Introduction

Although data-driven analysis has been heralded as a new paradigm in fundamental material science such as X-ray Diffraction (XRD) analysis, high-value material datasets are often not made public and are underutilized. This project designs and develops CRUX, a crowdsourced data infrastructure and services to curate, discover, share, and recommend unpublished XRD data and analytical results. CRUX promotes underutilized high-quality material science data by allowing the sharing and exploration of unpublished data with state-of-the-art crowdsourcing, knowledge harvesting, and machine learning techniques. CRUX provides a crowdsourced knowledge base to allow scientists and the general public to share and access unpublished data resources. It also provides (a) a novel search engine that supports simple keyword search, can provide relevant data resources when the exact keyword matching does not exist, and self-evolves to improve the search quality, and (b) a "data feed" service to allow users to easily receive and track updates of specific data resources of interest. The developed infrastructure and tools enable an open, collaborative, and sustainable platform that can facilitate exchanging of unpublished XRD data and discoveries, unlock new research problems (e.g., predictive analysis of materials compositions with multi-phase data), and inspire the novel design of machine learning pipelines (e.g., deep neural networks) for data-driven materials science. CRUX will make materials data resources available and shareable for a broad community including materials scientists, data analysts, software developers, and the general public, and thus promote long-term collaborative research, software development, and education.

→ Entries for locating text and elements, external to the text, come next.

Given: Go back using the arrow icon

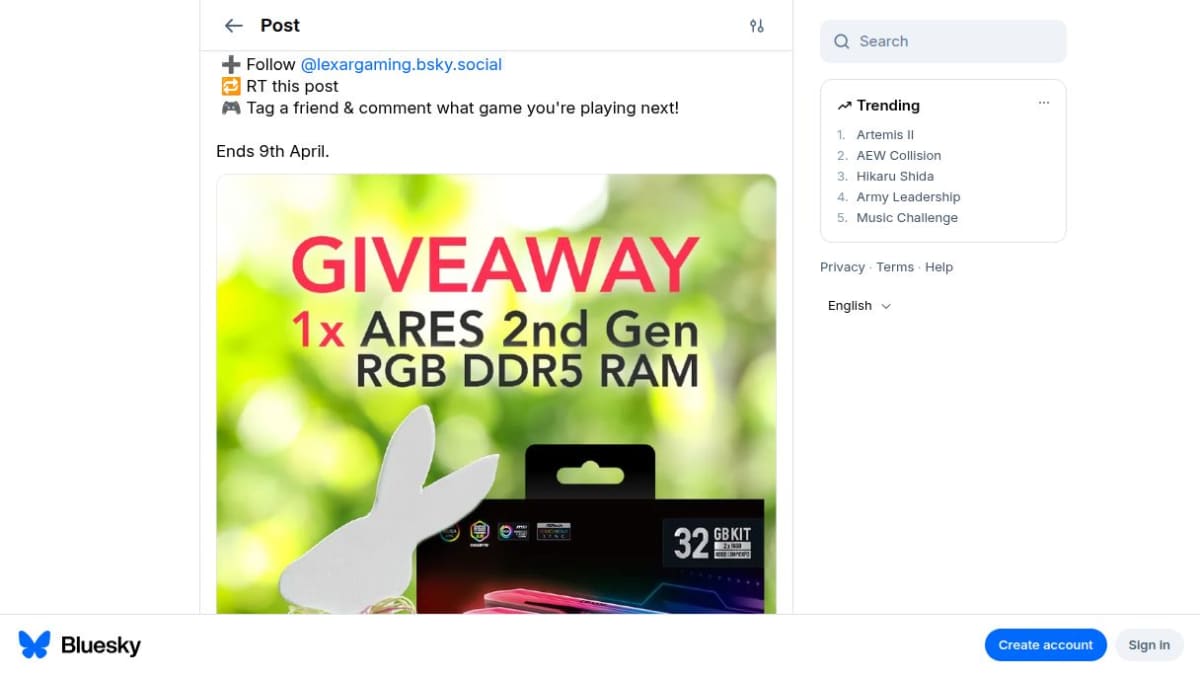Looking at the screenshot, I should click(x=233, y=26).
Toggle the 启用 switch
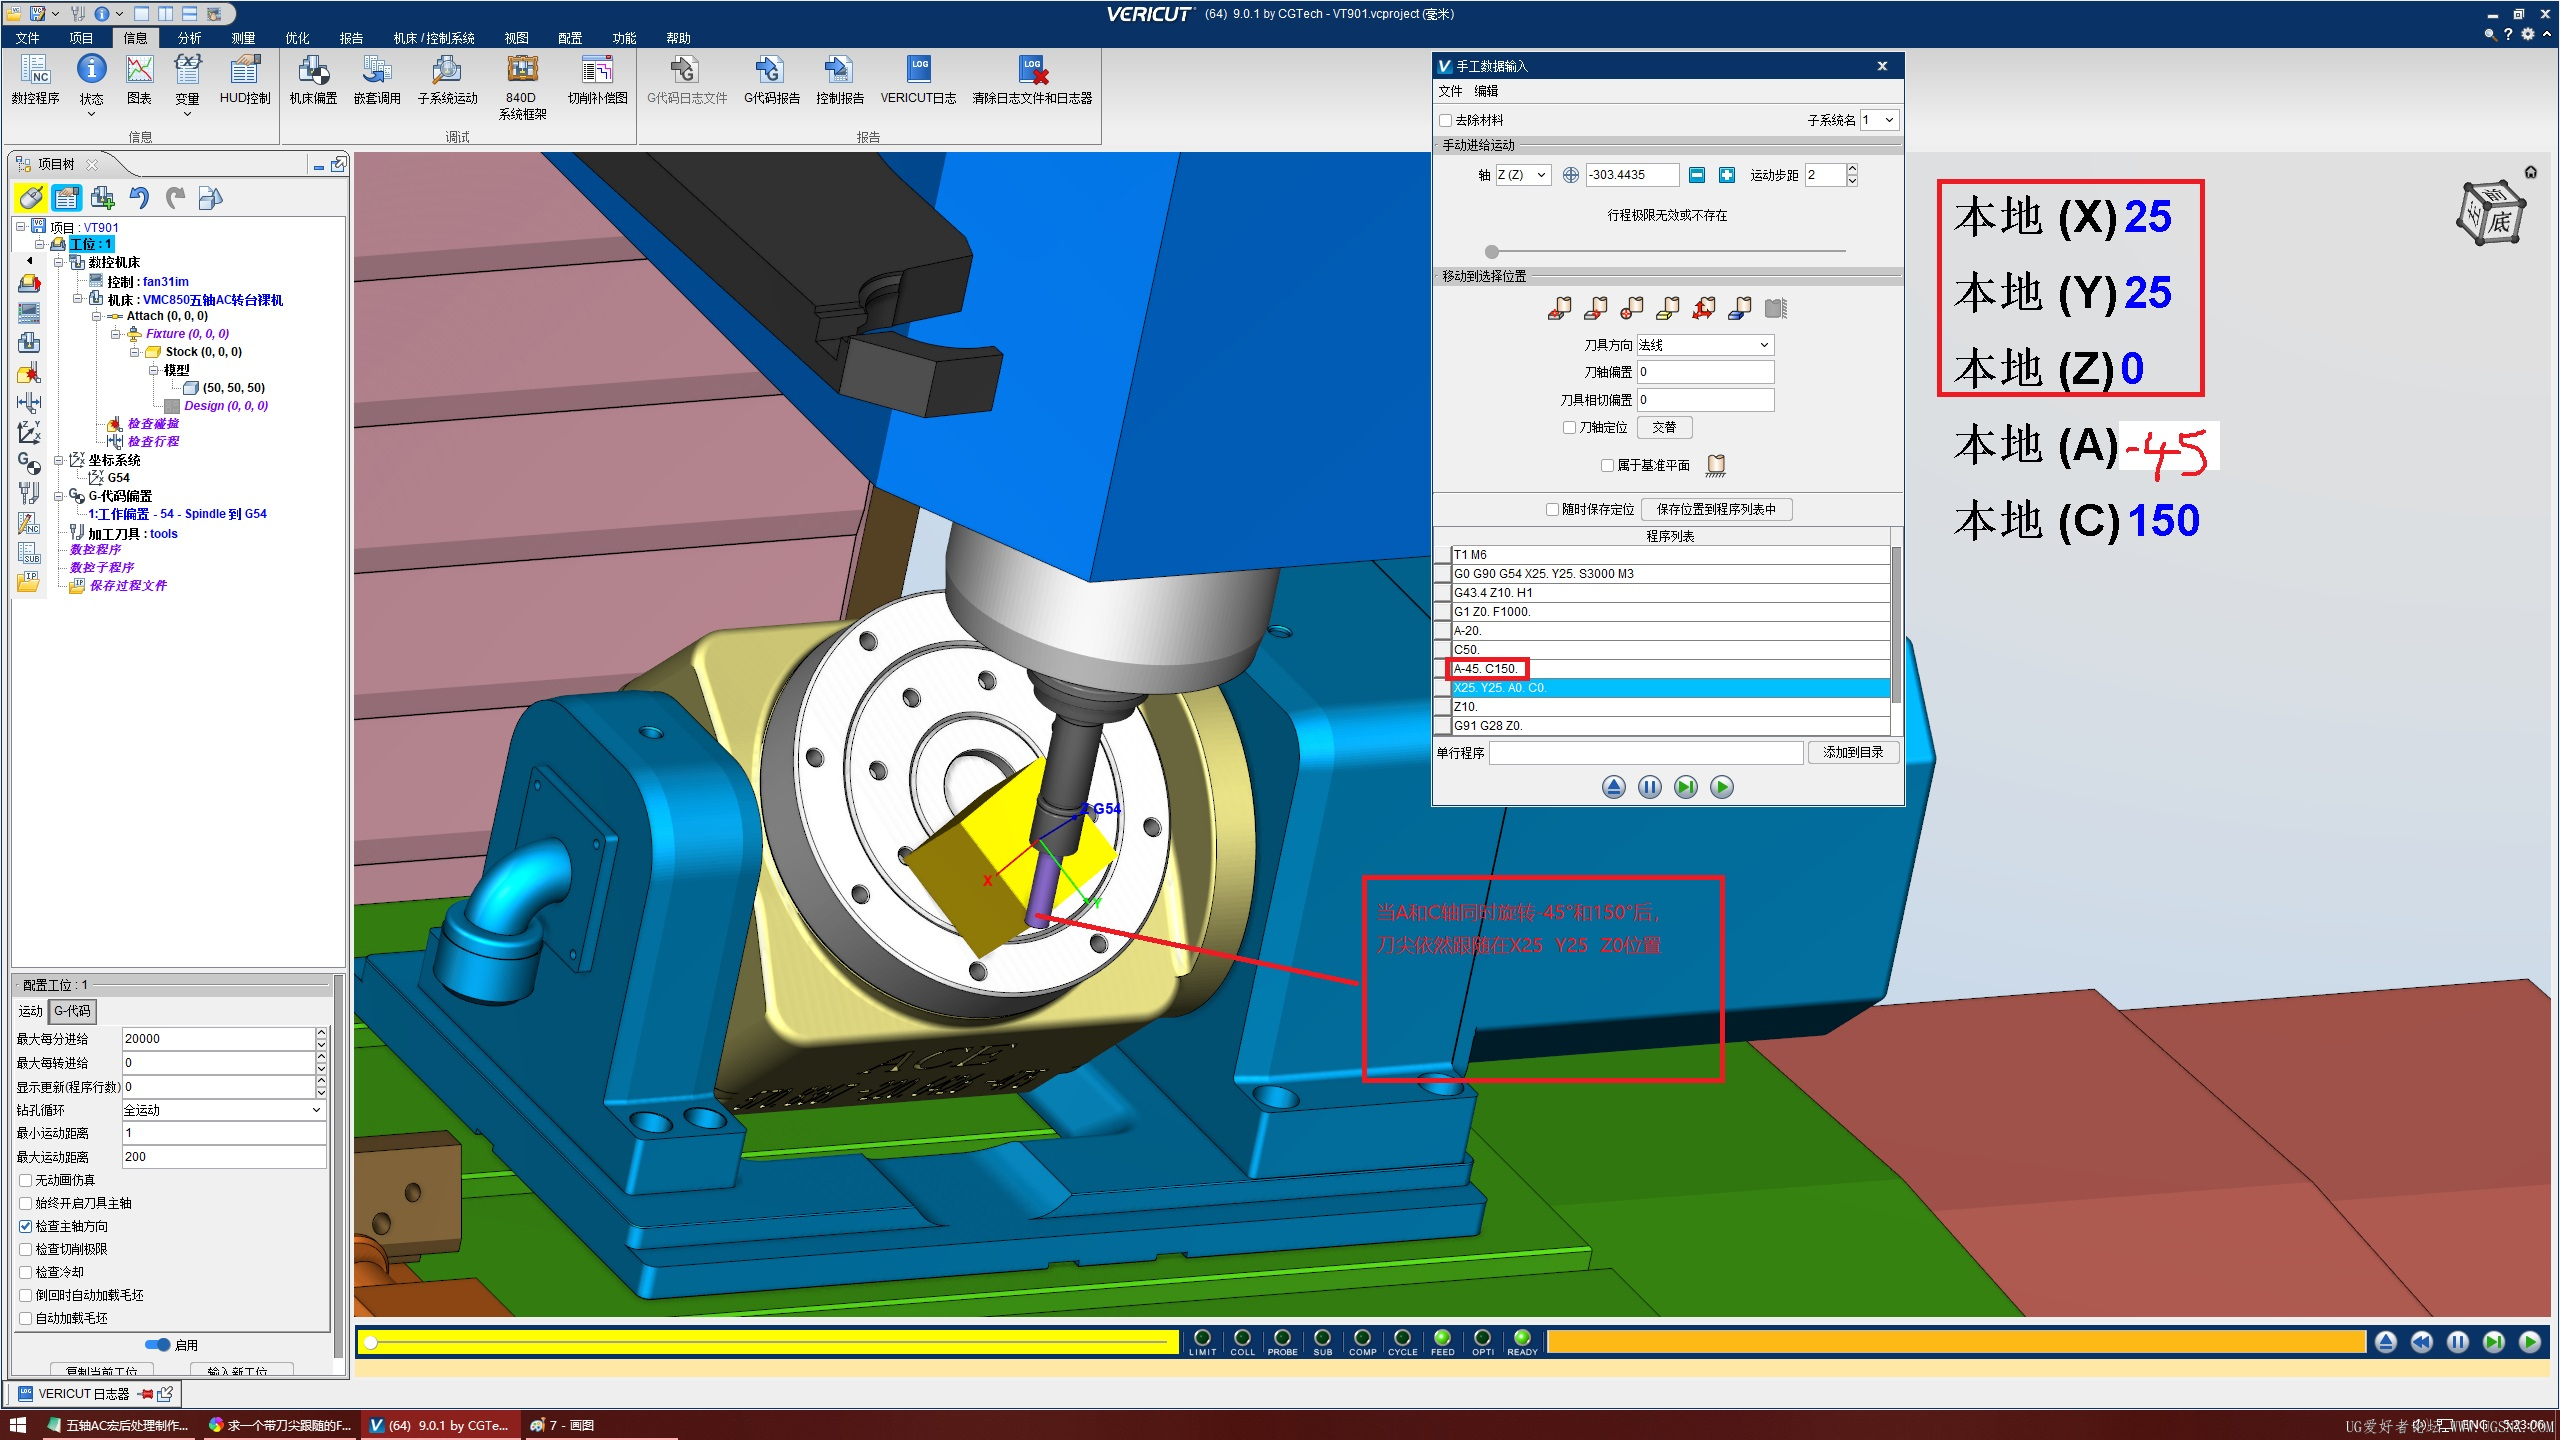 coord(157,1345)

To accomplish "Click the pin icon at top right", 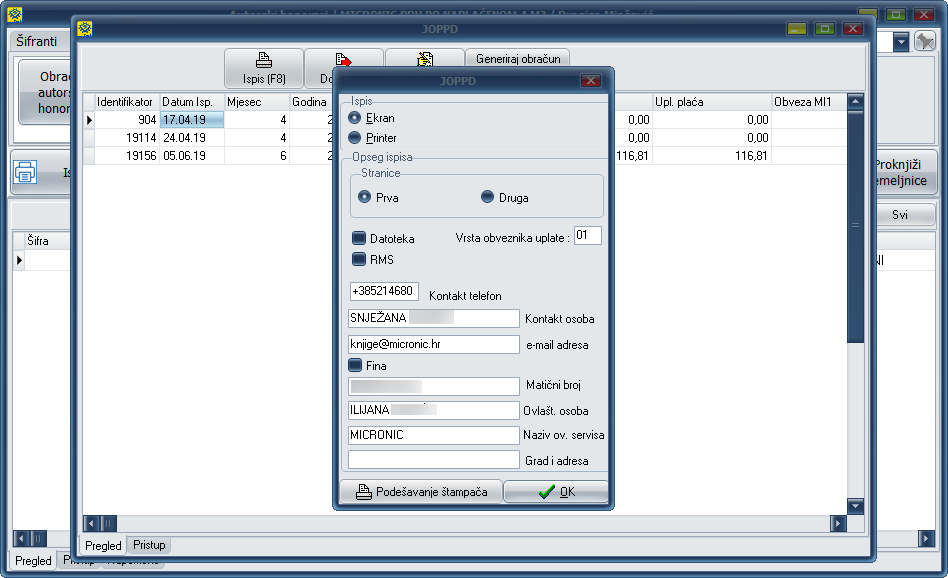I will tap(925, 42).
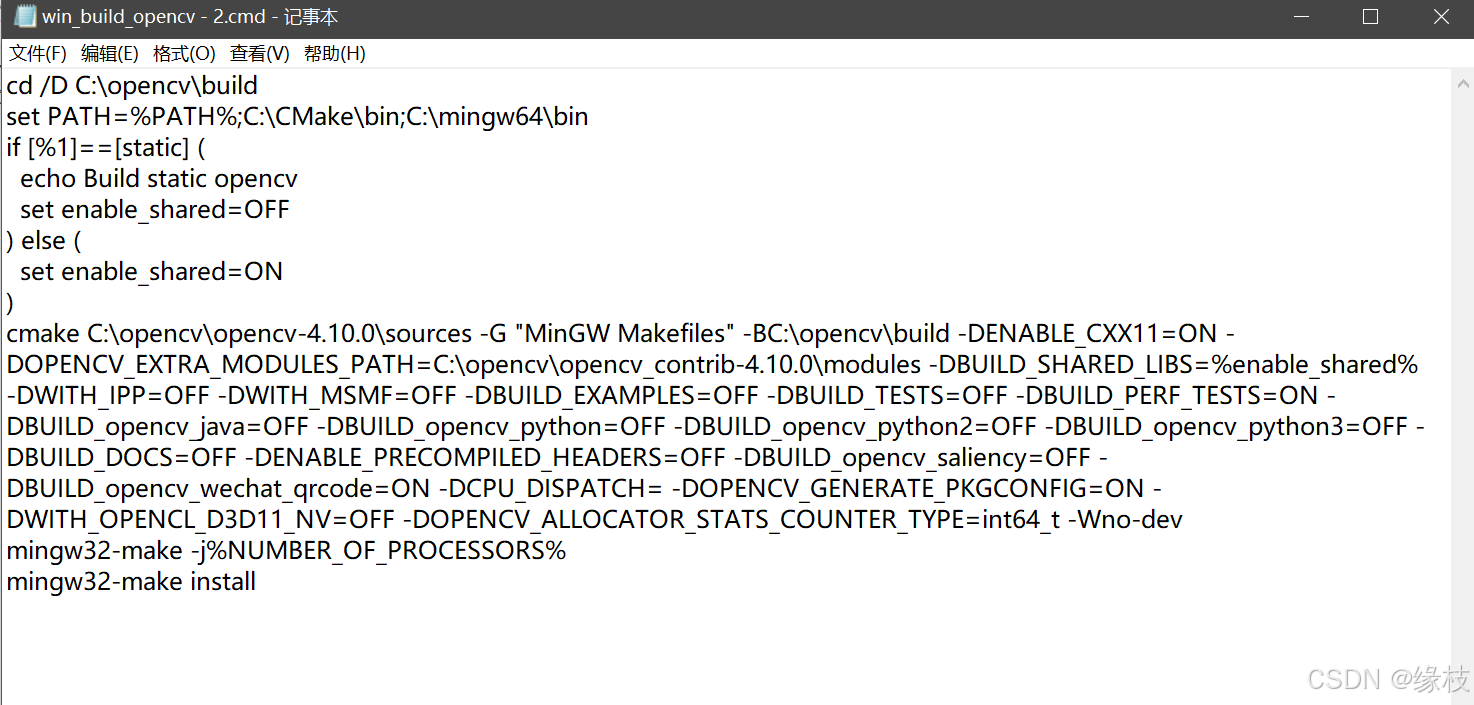Maximize the Notepad window

click(1370, 16)
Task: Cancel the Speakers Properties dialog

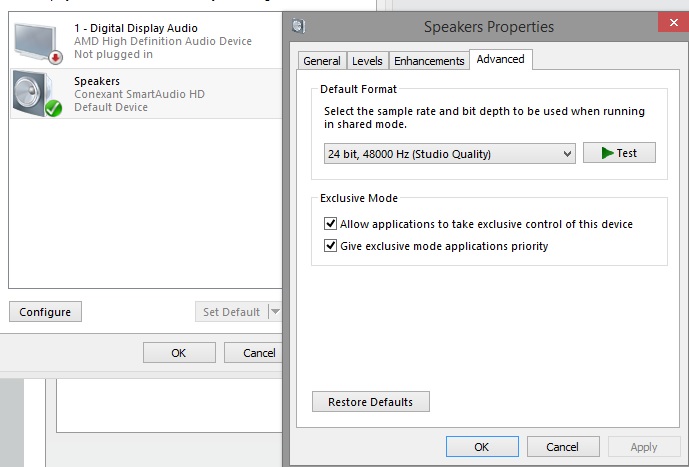Action: point(562,447)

The developed CRUX system enables (1) coherent representation of materials data, metadata, and knowledge in terms of a three-tier knowledge graph model; (2) scalable XRD metadata curation and information extraction techniques to promote high-value unpublished XRD data sources for data-driven materials research; (3) adaptive, self-improving search and recommendation techniques to recommend relevant datasets upon user requests and feedback, with sustainability beyond the time of the project; and (4) interactive and exploratory search techniques to explain and recommend the relevant datasets beyond the scope of initial queries. CRUX will be evaluated with established human-in-the-loop knowledge bases and active machine learning algorithms by cornerstone materials research such as the discovery of new high-temperature ferroelectrics. The research community will be able to share XRD data resources (analytical results, machine learning models, processing data) via "one-click" upload, search for high-quality data resources, and (re)discover new resources for machine learning pipelines. CRUX enables several components to advance data-driven materials research, including a materials knowledge graph model, automatic data integration, and exploratory query engine that support "Why" and "What-if" analysis for XRD analysis. Developed solutions will benefit data-driven material science in general. For example, researchers can make use of unpublished two-phase data to predict new materials compositions, identify solubility limits through parameterization by machine learning tools, and refine machine learning models with more sophisticated techniques such as deep neural networks.

Acknowledgement

This research is funded by NSF award CSSI OAC-2104007.